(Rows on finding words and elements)

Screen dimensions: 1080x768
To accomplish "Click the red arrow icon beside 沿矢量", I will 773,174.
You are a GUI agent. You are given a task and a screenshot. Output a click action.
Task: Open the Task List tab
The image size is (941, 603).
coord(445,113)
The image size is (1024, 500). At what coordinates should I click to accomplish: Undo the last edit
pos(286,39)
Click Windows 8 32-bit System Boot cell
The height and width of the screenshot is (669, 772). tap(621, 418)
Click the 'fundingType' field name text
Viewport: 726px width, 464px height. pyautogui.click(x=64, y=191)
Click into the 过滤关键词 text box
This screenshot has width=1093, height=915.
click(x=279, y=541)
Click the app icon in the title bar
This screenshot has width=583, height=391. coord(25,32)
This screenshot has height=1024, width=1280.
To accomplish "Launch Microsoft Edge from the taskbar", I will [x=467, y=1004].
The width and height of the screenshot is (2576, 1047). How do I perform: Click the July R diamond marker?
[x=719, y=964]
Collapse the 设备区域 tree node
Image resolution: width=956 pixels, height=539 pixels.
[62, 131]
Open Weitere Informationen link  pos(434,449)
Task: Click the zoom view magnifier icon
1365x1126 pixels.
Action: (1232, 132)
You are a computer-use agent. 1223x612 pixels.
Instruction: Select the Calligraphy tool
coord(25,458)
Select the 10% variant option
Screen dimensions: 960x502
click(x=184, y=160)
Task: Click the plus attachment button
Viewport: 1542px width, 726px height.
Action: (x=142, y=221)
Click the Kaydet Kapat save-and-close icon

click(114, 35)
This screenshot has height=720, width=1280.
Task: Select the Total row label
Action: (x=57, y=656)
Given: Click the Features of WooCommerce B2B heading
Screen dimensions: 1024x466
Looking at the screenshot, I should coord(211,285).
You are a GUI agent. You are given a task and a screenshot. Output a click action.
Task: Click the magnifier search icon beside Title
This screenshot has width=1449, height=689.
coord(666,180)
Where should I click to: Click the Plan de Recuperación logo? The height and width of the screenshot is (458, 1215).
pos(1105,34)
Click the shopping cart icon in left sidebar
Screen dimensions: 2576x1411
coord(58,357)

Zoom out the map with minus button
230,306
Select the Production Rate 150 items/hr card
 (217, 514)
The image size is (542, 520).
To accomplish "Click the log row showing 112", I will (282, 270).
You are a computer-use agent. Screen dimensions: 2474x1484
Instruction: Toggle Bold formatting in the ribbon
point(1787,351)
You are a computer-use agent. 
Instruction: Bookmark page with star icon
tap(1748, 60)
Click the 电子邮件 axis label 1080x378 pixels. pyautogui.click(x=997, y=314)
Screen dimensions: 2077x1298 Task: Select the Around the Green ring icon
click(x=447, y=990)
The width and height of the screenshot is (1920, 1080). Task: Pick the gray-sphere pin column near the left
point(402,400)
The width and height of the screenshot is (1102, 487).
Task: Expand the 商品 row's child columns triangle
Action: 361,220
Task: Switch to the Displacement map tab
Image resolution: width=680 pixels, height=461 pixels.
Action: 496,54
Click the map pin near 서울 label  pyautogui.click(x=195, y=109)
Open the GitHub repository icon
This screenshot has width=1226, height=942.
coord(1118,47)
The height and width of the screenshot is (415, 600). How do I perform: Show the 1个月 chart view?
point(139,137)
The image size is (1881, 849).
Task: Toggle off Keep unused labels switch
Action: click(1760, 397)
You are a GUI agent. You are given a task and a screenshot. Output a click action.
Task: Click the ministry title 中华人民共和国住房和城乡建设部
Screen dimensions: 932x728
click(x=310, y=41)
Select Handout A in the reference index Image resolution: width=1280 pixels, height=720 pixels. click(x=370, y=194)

Brief:
Turn the rows starting at "Click the 电子邮件" and ending at "click(x=310, y=41)" into a Markdown table with the columns No. and Text, numbering each line in order and leaving out any blank lines.

Solved problem:
| No. | Text |
|---|---|
| 1 | Click the 电子邮件 axis label 1080x378 pixels. pyautogui.click(x=997, y=314) |
| 2 | Screen dimensions: 2077x1298 Task: Select the Around the Green ring icon |
| 3 | click(x=447, y=990) |
| 4 | The width and height of the screenshot is (1920, 1080). Task: Pick the gray-sphere pin column near the left |
| 5 | point(402,400) |
| 6 | The width and height of the screenshot is (1102, 487). |
| 7 | Task: Expand the 商品 row's child columns triangle |
| 8 | Action: 361,220 |
| 9 | Task: Switch to the Displacement map tab |
| 10 | Image resolution: width=680 pixels, height=461 pixels. |
| 11 | Action: 496,54 |
| 12 | Click the map pin near 서울 label  pyautogui.click(x=195, y=109) |
| 13 | Open the GitHub repository icon |
| 14 | This screenshot has width=1226, height=942. |
| 15 | coord(1118,47) |
| 16 | The height and width of the screenshot is (415, 600). How do I perform: Show the 1个月 chart view? |
| 17 | point(139,137) |
| 18 | The image size is (1881, 849). |
| 19 | Task: Toggle off Keep unused labels switch |
| 20 | Action: click(1760, 397) |
| 21 | You are a GUI agent. You are given a task and a screenshot. Output a click action. |
| 22 | Task: Click the ministry title 中华人民共和国住房和城乡建设部 |
| 23 | Screen dimensions: 932x728 |
| 24 | click(x=310, y=41) |